[Items from a data source]
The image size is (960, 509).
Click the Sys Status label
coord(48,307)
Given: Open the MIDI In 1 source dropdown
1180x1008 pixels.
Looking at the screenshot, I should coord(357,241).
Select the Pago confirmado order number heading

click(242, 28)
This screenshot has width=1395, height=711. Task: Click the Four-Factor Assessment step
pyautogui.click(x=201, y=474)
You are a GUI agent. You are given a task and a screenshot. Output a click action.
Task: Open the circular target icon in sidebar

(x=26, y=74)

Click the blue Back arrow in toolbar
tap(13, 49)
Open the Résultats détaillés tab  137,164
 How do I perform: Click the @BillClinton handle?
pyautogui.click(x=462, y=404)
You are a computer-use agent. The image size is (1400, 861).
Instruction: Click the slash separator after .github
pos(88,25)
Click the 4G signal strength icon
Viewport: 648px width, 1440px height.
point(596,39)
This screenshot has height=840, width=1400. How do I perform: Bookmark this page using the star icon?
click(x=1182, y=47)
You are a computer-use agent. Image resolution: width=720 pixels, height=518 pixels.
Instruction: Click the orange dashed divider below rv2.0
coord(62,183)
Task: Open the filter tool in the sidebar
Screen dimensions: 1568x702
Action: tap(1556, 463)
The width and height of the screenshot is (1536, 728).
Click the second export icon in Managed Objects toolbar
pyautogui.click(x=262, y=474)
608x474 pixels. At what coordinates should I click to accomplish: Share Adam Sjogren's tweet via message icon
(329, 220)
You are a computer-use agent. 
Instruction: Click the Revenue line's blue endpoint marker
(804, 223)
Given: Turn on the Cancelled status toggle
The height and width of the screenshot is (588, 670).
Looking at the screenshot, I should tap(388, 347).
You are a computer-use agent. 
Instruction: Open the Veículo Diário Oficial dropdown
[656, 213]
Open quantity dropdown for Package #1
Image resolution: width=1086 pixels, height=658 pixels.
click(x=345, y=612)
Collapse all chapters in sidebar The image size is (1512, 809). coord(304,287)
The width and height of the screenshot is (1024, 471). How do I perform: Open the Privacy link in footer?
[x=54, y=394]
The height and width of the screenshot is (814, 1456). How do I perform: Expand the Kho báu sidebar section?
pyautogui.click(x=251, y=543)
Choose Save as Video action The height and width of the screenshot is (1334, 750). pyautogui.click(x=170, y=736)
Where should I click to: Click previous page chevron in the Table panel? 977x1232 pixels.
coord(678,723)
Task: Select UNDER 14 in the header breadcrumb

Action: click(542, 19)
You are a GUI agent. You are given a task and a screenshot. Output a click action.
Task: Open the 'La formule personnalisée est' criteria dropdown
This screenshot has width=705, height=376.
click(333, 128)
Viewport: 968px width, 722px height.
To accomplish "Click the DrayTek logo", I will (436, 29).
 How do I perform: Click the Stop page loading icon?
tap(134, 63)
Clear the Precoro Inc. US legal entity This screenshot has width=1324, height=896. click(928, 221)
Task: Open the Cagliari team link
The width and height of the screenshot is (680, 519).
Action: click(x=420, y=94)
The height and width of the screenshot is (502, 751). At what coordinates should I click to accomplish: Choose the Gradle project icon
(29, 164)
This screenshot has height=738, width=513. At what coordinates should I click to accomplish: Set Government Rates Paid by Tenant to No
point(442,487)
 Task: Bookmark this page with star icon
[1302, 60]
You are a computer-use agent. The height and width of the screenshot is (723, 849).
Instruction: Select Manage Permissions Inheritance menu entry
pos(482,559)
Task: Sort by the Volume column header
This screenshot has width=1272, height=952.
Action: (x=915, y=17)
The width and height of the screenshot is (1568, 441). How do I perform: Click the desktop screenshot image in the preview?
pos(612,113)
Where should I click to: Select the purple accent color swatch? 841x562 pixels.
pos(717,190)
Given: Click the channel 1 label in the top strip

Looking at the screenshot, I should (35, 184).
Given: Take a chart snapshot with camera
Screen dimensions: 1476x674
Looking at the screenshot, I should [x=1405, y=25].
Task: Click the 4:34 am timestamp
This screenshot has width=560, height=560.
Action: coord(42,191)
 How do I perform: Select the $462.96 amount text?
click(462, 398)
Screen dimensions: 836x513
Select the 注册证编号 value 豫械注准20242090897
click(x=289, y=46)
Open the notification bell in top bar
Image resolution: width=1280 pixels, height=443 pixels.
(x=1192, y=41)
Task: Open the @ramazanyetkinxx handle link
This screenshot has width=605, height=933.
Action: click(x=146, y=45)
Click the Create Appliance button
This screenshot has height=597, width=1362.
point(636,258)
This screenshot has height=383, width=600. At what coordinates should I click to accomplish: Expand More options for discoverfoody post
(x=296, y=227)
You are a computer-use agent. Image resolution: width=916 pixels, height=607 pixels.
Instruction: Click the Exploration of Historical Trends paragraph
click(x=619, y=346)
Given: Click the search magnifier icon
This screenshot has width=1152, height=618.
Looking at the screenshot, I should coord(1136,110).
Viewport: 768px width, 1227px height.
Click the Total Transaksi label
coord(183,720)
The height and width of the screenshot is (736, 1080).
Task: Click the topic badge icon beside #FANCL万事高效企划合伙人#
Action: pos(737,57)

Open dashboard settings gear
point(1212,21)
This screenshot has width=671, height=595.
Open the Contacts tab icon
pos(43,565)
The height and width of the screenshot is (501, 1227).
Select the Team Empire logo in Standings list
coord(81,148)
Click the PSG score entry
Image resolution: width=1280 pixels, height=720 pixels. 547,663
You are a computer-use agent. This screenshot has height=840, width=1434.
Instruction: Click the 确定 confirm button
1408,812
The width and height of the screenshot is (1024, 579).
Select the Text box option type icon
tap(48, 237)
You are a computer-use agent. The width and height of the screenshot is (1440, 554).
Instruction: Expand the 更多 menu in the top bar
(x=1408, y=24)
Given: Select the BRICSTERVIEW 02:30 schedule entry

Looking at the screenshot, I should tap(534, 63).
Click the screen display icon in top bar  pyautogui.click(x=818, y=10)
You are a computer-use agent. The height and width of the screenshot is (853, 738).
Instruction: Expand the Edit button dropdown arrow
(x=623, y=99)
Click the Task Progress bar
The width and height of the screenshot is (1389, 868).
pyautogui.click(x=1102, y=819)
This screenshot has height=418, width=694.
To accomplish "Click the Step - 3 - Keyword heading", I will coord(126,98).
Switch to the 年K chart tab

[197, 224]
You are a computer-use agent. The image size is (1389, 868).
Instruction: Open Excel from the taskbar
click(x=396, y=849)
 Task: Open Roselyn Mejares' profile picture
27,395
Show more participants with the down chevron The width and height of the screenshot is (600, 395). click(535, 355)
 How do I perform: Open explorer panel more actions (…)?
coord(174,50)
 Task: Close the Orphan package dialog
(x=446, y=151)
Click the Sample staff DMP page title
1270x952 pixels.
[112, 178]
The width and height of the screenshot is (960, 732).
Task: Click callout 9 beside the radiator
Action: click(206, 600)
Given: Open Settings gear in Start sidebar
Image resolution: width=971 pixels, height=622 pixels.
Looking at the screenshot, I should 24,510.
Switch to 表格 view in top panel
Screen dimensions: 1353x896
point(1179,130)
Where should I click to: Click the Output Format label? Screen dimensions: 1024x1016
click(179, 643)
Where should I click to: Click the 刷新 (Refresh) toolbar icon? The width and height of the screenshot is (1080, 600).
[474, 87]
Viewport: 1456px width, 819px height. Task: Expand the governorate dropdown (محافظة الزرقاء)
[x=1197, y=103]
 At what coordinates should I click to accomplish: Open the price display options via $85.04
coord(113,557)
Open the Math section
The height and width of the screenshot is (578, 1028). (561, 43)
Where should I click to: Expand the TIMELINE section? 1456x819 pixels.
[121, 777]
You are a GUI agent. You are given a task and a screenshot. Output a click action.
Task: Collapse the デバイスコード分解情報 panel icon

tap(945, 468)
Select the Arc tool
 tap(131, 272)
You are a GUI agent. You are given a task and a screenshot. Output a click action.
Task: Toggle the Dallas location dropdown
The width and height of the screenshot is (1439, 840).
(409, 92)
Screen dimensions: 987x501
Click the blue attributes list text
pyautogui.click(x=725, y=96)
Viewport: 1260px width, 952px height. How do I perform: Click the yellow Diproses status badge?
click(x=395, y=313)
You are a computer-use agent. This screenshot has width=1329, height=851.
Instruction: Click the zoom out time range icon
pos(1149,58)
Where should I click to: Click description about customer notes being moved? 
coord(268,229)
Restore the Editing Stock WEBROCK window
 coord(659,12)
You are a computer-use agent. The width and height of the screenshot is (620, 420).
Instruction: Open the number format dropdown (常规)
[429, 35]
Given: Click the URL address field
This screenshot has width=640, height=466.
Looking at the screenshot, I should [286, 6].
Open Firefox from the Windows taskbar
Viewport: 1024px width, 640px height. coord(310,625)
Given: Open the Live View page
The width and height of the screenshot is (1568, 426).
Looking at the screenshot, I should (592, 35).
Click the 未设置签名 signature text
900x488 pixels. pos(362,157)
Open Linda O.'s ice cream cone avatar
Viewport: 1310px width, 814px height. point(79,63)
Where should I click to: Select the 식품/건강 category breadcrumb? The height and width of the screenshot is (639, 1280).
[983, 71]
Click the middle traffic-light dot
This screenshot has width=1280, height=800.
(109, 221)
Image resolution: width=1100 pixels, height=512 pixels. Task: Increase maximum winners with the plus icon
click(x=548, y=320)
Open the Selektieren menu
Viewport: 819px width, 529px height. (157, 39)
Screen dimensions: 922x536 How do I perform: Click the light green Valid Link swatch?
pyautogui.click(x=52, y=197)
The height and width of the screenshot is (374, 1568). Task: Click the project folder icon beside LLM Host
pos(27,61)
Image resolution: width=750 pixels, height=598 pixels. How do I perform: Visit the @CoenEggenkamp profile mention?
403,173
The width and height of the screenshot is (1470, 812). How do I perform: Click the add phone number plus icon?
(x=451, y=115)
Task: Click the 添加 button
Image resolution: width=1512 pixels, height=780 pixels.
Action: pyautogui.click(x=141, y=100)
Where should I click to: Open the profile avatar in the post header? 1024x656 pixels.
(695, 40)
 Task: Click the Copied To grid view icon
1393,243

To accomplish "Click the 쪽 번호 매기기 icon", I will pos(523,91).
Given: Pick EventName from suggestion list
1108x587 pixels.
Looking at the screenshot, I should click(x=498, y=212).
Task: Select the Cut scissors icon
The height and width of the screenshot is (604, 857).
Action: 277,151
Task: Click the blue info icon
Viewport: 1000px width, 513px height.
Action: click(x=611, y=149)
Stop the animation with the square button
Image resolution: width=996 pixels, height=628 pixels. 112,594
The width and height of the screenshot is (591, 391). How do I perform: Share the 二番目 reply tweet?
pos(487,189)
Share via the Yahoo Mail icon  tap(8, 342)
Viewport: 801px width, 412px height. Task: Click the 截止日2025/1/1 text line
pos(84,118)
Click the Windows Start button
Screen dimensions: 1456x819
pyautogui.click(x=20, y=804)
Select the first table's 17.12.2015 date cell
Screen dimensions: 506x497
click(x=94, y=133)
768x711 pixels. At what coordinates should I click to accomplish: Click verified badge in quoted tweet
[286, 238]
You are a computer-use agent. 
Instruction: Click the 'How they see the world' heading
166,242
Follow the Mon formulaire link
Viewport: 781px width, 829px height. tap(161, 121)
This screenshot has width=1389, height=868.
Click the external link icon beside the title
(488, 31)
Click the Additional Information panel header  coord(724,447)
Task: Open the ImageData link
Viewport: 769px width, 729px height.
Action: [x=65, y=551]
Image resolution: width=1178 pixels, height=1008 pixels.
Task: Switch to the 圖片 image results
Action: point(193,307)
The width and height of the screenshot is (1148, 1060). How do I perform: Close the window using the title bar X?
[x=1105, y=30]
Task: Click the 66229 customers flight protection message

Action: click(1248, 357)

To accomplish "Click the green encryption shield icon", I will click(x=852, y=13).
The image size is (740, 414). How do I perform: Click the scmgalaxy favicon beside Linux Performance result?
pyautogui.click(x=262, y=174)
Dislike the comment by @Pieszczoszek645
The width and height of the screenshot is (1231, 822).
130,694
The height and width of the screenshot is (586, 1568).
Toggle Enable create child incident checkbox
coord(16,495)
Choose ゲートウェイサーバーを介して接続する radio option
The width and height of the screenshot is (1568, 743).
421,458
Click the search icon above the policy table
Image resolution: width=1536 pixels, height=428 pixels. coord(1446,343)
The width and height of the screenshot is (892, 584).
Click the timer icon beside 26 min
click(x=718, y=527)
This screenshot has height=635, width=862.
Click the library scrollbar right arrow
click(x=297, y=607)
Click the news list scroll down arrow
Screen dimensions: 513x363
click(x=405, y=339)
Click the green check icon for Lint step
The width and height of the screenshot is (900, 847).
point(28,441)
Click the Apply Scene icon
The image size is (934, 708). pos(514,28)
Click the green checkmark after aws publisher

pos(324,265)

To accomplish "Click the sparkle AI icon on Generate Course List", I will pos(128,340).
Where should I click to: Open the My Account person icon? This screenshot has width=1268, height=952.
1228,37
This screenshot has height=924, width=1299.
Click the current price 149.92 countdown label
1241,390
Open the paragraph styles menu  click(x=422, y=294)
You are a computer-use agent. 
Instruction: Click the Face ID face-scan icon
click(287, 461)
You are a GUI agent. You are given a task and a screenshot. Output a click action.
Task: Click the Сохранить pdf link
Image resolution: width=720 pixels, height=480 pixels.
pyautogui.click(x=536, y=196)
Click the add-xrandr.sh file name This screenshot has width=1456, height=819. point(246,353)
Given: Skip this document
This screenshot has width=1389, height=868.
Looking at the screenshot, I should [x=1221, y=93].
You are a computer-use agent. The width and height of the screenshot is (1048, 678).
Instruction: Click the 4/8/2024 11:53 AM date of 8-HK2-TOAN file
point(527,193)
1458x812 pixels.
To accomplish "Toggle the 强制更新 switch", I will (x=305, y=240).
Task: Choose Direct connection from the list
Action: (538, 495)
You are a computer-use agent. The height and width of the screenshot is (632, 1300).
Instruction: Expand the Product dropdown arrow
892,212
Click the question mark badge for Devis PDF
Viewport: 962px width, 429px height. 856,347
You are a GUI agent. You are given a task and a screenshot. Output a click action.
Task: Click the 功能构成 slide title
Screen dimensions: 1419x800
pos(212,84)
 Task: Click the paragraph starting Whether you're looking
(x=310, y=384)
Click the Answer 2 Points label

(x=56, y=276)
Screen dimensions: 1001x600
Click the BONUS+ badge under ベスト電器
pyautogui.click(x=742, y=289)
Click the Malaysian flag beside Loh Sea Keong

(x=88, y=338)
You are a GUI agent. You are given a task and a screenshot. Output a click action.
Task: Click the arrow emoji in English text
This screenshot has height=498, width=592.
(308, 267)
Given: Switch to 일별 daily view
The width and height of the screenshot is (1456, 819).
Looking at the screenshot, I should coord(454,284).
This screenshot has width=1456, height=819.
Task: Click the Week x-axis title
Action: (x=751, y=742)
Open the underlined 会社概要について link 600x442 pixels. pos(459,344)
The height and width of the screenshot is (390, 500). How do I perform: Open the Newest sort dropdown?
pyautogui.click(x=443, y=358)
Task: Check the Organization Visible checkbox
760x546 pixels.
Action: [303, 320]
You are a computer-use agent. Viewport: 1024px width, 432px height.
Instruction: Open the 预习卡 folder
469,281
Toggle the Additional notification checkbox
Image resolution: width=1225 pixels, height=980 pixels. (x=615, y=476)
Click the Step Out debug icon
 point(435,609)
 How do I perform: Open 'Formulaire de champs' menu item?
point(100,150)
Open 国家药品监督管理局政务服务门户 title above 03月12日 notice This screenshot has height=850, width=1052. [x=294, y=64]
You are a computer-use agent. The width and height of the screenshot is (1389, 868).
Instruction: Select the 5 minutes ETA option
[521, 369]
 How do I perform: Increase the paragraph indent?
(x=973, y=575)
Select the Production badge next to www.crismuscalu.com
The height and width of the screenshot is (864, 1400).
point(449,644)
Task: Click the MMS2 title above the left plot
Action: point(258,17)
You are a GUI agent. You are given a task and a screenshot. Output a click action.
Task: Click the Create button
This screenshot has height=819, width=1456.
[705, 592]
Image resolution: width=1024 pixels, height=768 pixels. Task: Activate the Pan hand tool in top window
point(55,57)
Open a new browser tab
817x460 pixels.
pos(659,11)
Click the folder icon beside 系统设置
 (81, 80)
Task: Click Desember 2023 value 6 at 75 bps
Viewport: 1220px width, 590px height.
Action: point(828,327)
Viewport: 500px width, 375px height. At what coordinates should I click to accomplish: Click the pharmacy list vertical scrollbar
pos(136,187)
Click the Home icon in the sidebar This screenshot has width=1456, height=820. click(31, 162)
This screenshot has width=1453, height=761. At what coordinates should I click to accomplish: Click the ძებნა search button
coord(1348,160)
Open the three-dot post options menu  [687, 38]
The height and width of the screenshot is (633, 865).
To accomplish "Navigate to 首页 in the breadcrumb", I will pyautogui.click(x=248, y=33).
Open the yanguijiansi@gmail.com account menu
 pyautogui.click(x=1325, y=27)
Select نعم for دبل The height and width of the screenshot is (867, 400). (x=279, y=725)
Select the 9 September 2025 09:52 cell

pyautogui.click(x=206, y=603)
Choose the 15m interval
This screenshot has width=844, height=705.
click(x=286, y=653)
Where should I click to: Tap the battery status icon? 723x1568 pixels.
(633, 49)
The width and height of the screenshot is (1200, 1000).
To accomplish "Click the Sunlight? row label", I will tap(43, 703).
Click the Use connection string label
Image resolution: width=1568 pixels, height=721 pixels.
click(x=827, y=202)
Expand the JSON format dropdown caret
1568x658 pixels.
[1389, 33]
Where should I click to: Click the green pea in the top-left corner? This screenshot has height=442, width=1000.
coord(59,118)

Problem to solve: Reproduce these lines verbatim, beginning with the line that contains "The height and width of the screenshot is (586, 1568)." and continuing through the line that contains "Looking at the screenshot, I should [x=1221, y=93].", both included.

Task answer:
The height and width of the screenshot is (586, 1568).
Toggle Enable create child incident checkbox
coord(16,495)
Choose ゲートウェイサーバーを介して接続する radio option
The width and height of the screenshot is (1568, 743).
421,458
Click the search icon above the policy table
Image resolution: width=1536 pixels, height=428 pixels. coord(1446,343)
The width and height of the screenshot is (892, 584).
Click the timer icon beside 26 min
click(x=718, y=527)
This screenshot has height=635, width=862.
Click the library scrollbar right arrow
click(x=297, y=607)
Click the news list scroll down arrow
Screen dimensions: 513x363
click(x=405, y=339)
Click the green check icon for Lint step
The width and height of the screenshot is (900, 847).
point(28,441)
Click the Apply Scene icon
The image size is (934, 708). pos(514,28)
Click the green checkmark after aws publisher

pos(324,265)

To accomplish "Click the sparkle AI icon on Generate Course List", I will pos(128,340).
Where should I click to: Open the My Account person icon? This screenshot has width=1268, height=952.
1228,37
This screenshot has height=924, width=1299.
Click the current price 149.92 countdown label
1241,390
Open the paragraph styles menu  click(x=422, y=294)
You are a computer-use agent. 
Instruction: Click the Face ID face-scan icon
click(287, 461)
You are a GUI agent. You are given a task and a screenshot. Output a click action.
Task: Click the Сохранить pdf link
Image resolution: width=720 pixels, height=480 pixels.
pyautogui.click(x=536, y=196)
Click the add-xrandr.sh file name This screenshot has width=1456, height=819. point(246,353)
Given: Skip this document
This screenshot has width=1389, height=868.
Looking at the screenshot, I should [x=1221, y=93].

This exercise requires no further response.